▶ [Passage provided]:
⟨
The previous articles in this series covered scaling reads and scaling writes. Both deal with request-response patterns — client asks, server answers. Real-time systems flip that model. The server pushes data to clients the moment something changes, without waiting for a request.
This is the hardest scaling problem in web architecture. A single chat message in a 10,000-member group means 10,000 pushes. A stock price tick means pushing to every connected trader. A live sports score means millions of simultaneous updates.
This article covers the patterns I’ve used to build and scale real-time systems from thousands to millions of concurrent connections.
The Architecture at a Glance
The architecture has four concerns: transport (how clients connect), routing (which server has which client), fan-out (who gets each message), and reliability (what happens when connections drop).
Choosing a Transport
The first decision: how do clients receive updates?
WebSocket — The Default Choice
WebSocket provides a persistent, bidirectional TCP connection. After an HTTP upgrade handshake, both client and server can send frames at any time. This is the right choice for most real-time applications.
// --- Server: Node.js with ws library ---
import { WebSocketServer, WebSocket } from 'ws';
import { createServer } from 'http';
const server = createServer();
const wss = new WebSocketServer({ server });
// Track connections by user
const connections = new Map<string, Set<WebSocket>>();
wss.on('connection', (ws, req) => {
const userId = authenticateFromHeaders(req.headers);
if (!userId) {
ws.close(4001, 'Unauthorized');
return;
}
// Register connection
if (!connections.has(userId)) {
connections.set(userId, new Set());
}
connections.get(userId)!.add(ws);
ws.on('message', (data) => {
const message = JSON.parse(data.toString());
handleMessage(userId, message);
});
ws.on('close', () => {
connections.get(userId)?.delete(ws);
if (connections.get(userId)?.size === 0) {
connections.delete(userId);
}
});
// Heartbeat to detect dead connections
ws.isAlive = true;
ws.on('pong', () => { ws.isAlive = true; });
});
// Ping all clients every 30s — kill dead ones
setInterval(() => {
wss.clients.forEach((ws) => {
if (!ws.isAlive) return ws.terminate();
ws.isAlive = false;
ws.ping();
});
}, 30_000);
// Push to a specific user (all their connections)
⟩
▶ [Provided data]:
⟨
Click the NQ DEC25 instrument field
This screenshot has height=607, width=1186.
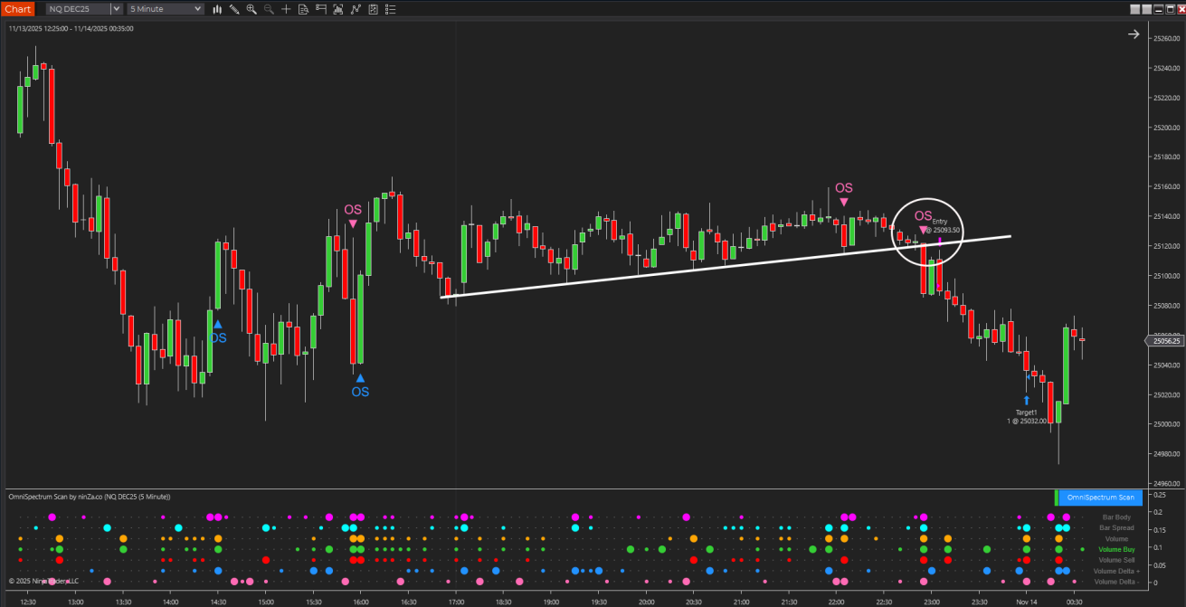pos(78,9)
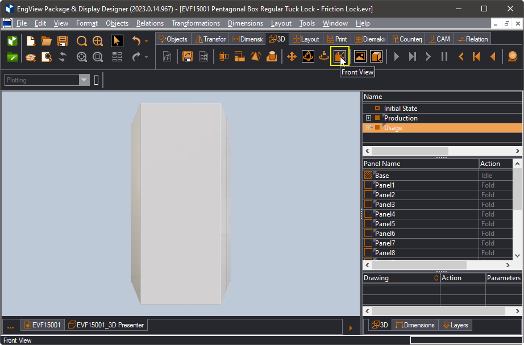Click the Undo arrow icon

coord(136,41)
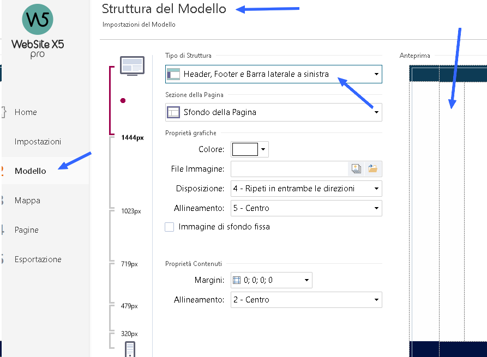
Task: Browse folder icon for File Immagine
Action: point(372,168)
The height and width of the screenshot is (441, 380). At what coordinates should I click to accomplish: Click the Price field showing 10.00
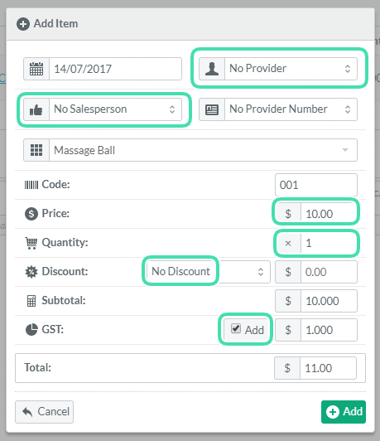pos(329,214)
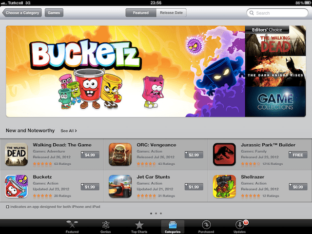Screen dimensions: 312x234
Task: Tap the Walking Dead app icon
Action: (x=16, y=155)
⟩
▶ [Task set]:
**1.** Name the four concerns of the architecture in the article on scaling real-time systems, and give the description of each.
**2.** Transcribe from the article on scaling real-time systems the stretch from "This is the hardest" through "when connections drop).".
The material has no connection to the article on scaling real-time systems.

▶ [Answers to the tasks]:
**1.**
- Transport: how clients connect
- Routing: which server has which client
- Fan-out: who gets each message
- Reliability: what happens when connections drop

**2.**
This is the hardest scaling problem in web architecture. A single chat message in a 10,000-member group means 10,000 pushes. A stock price tick means pushing to every connected trader. A live sports score means millions of simultaneous updates.
This article covers the patterns I’ve used to build and scale real-time systems from thousands to millions of concurrent connections.
The Architecture at a Glance
The architecture has four concerns: transport (how clients connect), routing (which server has which client), fan-out (who gets each message), and reliability (what happens when connections drop).